It's much more to do with cultural things. Although personally I can't see a reason for anyone posessing a firearm, some people like the sport (and it is a sport), and why shouldn'tthey be allowed to go to a rifle range on Sundays? But why on earth should anyone be allowed to carry a gun, have one at home or in the car? (I understand the Swiss, they are still terrified by the possibility of a nuclear hollocaust or Russian invasion).

It's nice to have a debate without anyone going "US biker" (Sunday evening mellowness, I'm not for stereotypes).

Pieter


----------



## 036

Genuine question: are most gun related deaths / injuries in the UK due to legally held or illegally held weapons?

My view is that the past has shown that controls over sporting guns / privately held weapons has no effect on the real problem which is that criminals can easily get hold of an illegal weapons.

The only justification for increasing the restrictions on sporting guns would be if in fact legally held weapons are a problem as in the question above.


----------



## DavidH

On a similar theme

Am I the only one that keeps a some equipment under the bed in case of un invited visitors?

Recently an armed gang burst into a neighbours house, give him a beating and took his car keys and car. Then robbed a petrol station.

I have opinions but I am afraid I don't have the answers to these problems.

I would love to try target shooting but all the legal stuff sounds more complicated than a TAX return

David


----------



## Roy

Ok so where do the dickheads get the guns from in the first place ?

They steal them from gun shooting clubs and shooters homes don't they ?

I would'nt mind shooting a bazooka so maybe they should be made legal and sold at the local newsagents.


----------



## Griff

No, that's NOT where they get the guns!

They get the guns from stuff coming in from abroad such as Russia, America, etc. etc. The point about privately held guns is that the criminals don't know where they are, or who has them, and thus is the argument for not holding guns in clubs, which they are generally not, because if they were, the criminals WOULD know where to break into to get guns. Yeah!!!?


----------



## Roy

So a criminal cannot sit outside a gun club and follow people home then ?


----------



## Griff

Illegal guns aren't obtained from that scenario except maybe in an extreme and isolated case. That's just not the source of illegally obtained guns, but I can see that you're not going to be on the side of shooters are you!?


----------



## Roy

I'm not on anybody side, I just have no knowledge of them. That is why I am asking questions.


----------



## 036

Roy: although the gun club scenario could occur I think the current glut of illegal weapons stems largely from the fact that there have been a lot of recent coflicts in Central/Eastern Europe and the weapons used are coming onto the illegal market.

I think the qustion I posed is an important one - will getting rid of sporting guns actuallly make a difference overall?

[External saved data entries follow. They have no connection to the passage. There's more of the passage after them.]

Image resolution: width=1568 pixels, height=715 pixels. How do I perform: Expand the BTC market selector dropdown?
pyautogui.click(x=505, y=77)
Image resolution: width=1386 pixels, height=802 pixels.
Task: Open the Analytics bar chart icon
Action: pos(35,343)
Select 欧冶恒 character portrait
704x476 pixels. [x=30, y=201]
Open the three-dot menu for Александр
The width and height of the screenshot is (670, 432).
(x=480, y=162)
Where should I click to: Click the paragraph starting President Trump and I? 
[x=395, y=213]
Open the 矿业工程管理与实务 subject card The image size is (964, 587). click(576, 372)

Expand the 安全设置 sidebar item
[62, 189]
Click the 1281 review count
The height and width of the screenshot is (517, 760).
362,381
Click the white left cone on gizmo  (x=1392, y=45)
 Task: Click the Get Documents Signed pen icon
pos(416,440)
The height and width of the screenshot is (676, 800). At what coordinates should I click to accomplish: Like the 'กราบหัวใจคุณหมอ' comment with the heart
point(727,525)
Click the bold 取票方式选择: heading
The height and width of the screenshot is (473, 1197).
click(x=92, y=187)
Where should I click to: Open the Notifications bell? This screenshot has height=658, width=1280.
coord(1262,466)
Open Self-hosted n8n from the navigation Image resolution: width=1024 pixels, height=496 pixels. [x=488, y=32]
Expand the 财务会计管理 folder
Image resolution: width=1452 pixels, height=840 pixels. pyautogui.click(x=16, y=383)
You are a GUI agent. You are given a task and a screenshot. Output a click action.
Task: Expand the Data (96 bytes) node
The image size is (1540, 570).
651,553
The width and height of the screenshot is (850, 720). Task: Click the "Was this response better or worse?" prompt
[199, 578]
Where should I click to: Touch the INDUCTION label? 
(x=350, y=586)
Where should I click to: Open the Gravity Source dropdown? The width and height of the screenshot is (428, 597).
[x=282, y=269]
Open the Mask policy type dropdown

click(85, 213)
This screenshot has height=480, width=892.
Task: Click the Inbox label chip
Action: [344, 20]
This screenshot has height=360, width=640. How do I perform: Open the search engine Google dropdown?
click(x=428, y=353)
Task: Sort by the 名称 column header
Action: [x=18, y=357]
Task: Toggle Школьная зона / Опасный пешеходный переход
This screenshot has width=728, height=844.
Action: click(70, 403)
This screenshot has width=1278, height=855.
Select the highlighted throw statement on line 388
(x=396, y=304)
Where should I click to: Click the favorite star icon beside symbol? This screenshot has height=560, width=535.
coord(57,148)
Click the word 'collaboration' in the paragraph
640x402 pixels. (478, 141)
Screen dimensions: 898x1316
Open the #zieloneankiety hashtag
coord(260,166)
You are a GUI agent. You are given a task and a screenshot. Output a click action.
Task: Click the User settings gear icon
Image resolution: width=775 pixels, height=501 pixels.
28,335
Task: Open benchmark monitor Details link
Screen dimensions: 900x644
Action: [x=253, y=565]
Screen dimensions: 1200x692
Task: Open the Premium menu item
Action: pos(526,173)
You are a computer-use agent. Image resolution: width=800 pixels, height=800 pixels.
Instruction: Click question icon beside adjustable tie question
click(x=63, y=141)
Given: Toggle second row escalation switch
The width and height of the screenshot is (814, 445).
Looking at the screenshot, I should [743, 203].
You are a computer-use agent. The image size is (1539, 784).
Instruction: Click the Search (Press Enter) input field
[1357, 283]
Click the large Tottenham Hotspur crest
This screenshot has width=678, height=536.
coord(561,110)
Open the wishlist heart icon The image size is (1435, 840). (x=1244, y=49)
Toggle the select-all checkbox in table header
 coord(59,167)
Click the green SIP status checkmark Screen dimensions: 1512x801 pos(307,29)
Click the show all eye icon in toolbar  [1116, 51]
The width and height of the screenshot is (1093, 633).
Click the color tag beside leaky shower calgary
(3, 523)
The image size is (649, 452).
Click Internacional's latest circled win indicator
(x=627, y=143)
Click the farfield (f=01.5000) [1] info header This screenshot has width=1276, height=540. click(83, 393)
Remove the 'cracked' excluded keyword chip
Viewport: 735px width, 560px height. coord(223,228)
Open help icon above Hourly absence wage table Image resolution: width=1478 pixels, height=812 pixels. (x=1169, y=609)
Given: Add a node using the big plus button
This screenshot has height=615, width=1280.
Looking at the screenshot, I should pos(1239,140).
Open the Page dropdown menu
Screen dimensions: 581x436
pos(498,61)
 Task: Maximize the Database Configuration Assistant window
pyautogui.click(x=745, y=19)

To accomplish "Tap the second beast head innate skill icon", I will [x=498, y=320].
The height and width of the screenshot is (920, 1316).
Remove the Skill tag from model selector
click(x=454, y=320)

Criminals can get guns as easily as going to the off licence. Psychopaths will think of some other way to kill people if they can't get a gun (...ooo er bit debatable that last bit but here goes!!!)


----------



## Griff

Getting "rid" of sporting guns will have absolutely no effect whatsoever in reducing gun crime and the influx of illegal weapons.


----------



## 036

I agree with your last, Griff.

So I am against a blanket ban on sporting guns. But I do feel as someone mentioned earlier maybe yourself that a tightening up of curent enforcements is needed.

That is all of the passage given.